Unlike a Monolithic pattern, a layered pattern is where the entire software is broken down into discrete units or tiers based on their functional properties–which are usually the basic layers as seen in the previous lesson (presentation layer, application layer, business logic layer, data access layer).
For example, let’s say you want to visit Mindspace. You’d use a client like your desktop browser or a mobile browser to send a request for mindspace.arclind.com
. And when a Mindspace server gets this request, it looks for the page you want and responds with that information back to your client.
But if you were to follow the request and response, the flow would be like this!
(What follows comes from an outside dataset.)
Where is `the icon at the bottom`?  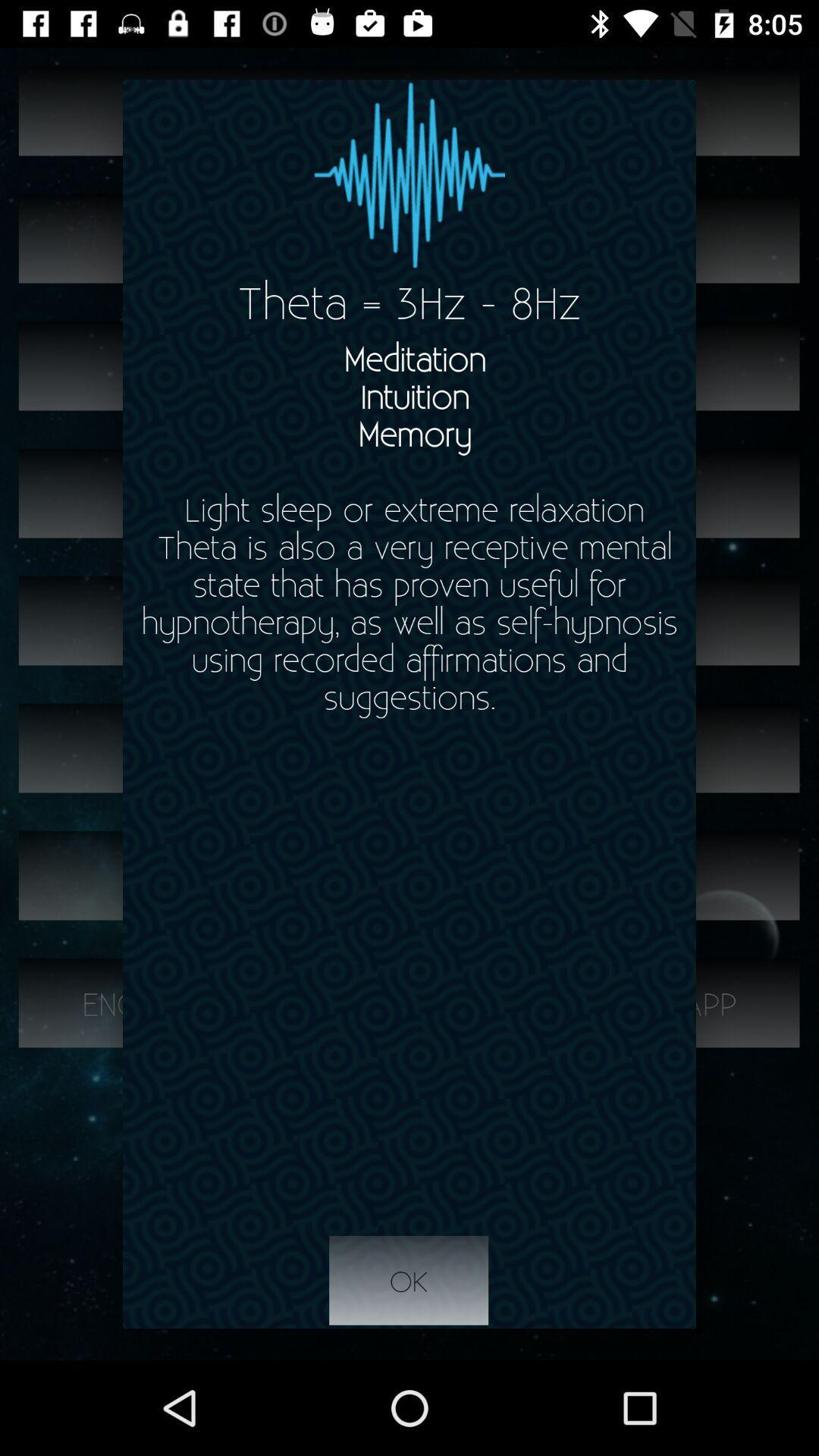
the icon at the bottom is located at coordinates (408, 1280).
- User/client requests Presentation layer
- Presentation layer requests Application layer
- Application layer requests Business layer
- Business layer requests Database layer
- Database layer responds Business layer
- Business layer responds Application layer
- Application layer responds Presentation layer
- Presentation layer responds User/client
Now this way, you can see that there is a good share of modularity, organisation, cohesion, decoupling, isolation, reusability, and flexibility between the software components. Multitier architecture also encourages better discipline and makes it very convenient for collaborations by simplifying code maintenance without any complexities tangling the stack.
The layered architecture is a common practice in a client-server model. Most modern applications have at least three layers when a database is involved. Hence this architectural pattern is also called as a three-tier or n-tier architecture.